Im Übrigen ist anzumerken, dass es auch Ausführungen dazu bedurft hätte, aus welchen Gründen das Amtsgericht dem Kostenvoranschlag über 1.757,40 DM gefolgt ist, da in den Urteilsgründen außerdem ausgeführt wird, dass die Kraftfahrzeughaftpflichtversicherung des Angeklagten den an dem Eckpfeiler eingetretenen Schaden lediglich mit einem Betrag in Höhe von 1.500,- DM, der also unter dem o.g. Schwellenwert liegt, abschließend reguliert hat.

Das angefochtene Urteil war daher hinsichtlich der Verurteilung des Angeklagten wegen fahrlässiger Straßenverkehrsgefährdung aufzuheben.

Das angefochtene Urteil war außerdem hinsichtlich der verhängten Gesamtgeldstrafe von 50 Tagessätzen zu je 45,- DM sowie hinsichtlich der verhängten Maßregel - Entziehung der Fahrerlaubnis und Verhängung einer Sperre für deren Wiedererteilung von noch 8 Monaten - aufzuheben. Dabei hat der Senat berücksichtigt, dass zwischen der verhängten Gesamtgeldstrafe und der angeordneten Maßregel eine Wechselwirkung besteht.

Im Umfang der Aufhebung war das angefochtene Urteil zur erneuten Verhandlung und Entscheidung an eine andere Abteilung des Amtsgerichts Herford zurückzuverweisen.

3.

Im Übrigen war die Revision gemäß § 349 Abs. 2 StPO entsprechend dem Antrag der Generalstaatsanwaltschaft als unbegründet zu verwerfen, da die Verurteilung des Angeklagten wegen unerlaubten Entfernens vom Unfallort gemäß § 142 StGB Rechtsfehler zu dessen Lasten nicht hat erkennen lassen.
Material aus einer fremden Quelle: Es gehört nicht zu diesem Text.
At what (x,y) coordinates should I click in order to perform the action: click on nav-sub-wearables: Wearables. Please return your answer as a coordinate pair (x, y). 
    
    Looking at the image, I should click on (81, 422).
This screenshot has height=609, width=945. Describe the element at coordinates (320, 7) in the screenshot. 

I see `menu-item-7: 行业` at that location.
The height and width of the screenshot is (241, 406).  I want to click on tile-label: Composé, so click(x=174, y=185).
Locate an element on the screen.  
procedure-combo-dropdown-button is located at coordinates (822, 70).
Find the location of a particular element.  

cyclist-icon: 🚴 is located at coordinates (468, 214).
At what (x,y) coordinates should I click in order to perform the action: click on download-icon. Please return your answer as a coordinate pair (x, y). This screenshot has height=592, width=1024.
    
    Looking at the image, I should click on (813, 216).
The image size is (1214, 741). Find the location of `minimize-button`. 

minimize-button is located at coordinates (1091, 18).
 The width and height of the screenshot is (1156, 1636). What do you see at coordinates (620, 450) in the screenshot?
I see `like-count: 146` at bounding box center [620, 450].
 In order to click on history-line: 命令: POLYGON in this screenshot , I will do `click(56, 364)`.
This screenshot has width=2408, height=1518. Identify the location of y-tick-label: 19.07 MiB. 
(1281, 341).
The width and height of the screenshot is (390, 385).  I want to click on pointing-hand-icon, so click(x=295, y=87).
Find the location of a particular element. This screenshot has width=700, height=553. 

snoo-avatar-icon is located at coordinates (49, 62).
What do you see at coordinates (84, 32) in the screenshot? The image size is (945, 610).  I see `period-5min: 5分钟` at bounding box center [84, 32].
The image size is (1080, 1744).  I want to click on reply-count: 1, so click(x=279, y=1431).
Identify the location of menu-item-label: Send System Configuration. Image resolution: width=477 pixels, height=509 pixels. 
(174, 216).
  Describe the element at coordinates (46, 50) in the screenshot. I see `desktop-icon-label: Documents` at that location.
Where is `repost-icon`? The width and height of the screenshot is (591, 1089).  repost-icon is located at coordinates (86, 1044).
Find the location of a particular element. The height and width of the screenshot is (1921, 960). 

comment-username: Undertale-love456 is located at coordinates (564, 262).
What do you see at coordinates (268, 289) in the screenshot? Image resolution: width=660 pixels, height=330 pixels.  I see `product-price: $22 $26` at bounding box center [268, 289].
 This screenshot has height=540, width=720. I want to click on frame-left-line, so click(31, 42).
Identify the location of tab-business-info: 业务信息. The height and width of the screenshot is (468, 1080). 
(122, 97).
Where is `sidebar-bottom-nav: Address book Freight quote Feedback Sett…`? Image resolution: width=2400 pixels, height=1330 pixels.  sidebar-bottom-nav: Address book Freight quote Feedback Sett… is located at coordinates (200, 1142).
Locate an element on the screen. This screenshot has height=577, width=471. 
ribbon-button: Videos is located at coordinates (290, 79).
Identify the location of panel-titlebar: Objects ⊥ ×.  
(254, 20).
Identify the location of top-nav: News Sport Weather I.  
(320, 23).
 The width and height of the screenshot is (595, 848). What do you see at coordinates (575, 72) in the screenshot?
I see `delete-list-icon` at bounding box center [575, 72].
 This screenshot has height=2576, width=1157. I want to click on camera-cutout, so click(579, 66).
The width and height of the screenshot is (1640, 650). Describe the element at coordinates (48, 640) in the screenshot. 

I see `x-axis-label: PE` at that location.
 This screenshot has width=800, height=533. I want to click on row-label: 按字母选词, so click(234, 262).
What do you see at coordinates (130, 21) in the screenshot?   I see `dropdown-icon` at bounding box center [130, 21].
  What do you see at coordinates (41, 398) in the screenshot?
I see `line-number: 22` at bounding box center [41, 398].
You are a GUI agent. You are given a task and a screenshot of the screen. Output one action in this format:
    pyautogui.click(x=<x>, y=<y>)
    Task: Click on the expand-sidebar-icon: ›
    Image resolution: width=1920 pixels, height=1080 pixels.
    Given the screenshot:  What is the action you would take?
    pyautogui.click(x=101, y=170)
Aus den Urteilsgründen ergibt sich, dass der Geschädigte Sch. weitere Feststellungen jedenfalls zum Unfallgeschehen hatte treffen wollen, da er den Angeklagten aufgefordert hatte, sich einmal mit ihm über den Unfall zu unterhalten und die Angelegenheit zu regeln. Angesichts dessen hatte der Angeklagte, als er sich vom Unfallort entfernte, seiner Feststellungs- und Duldungspflicht noch nicht genügt und sich somit gemäß § 142 Abs. 1 StGB strafbar gemacht.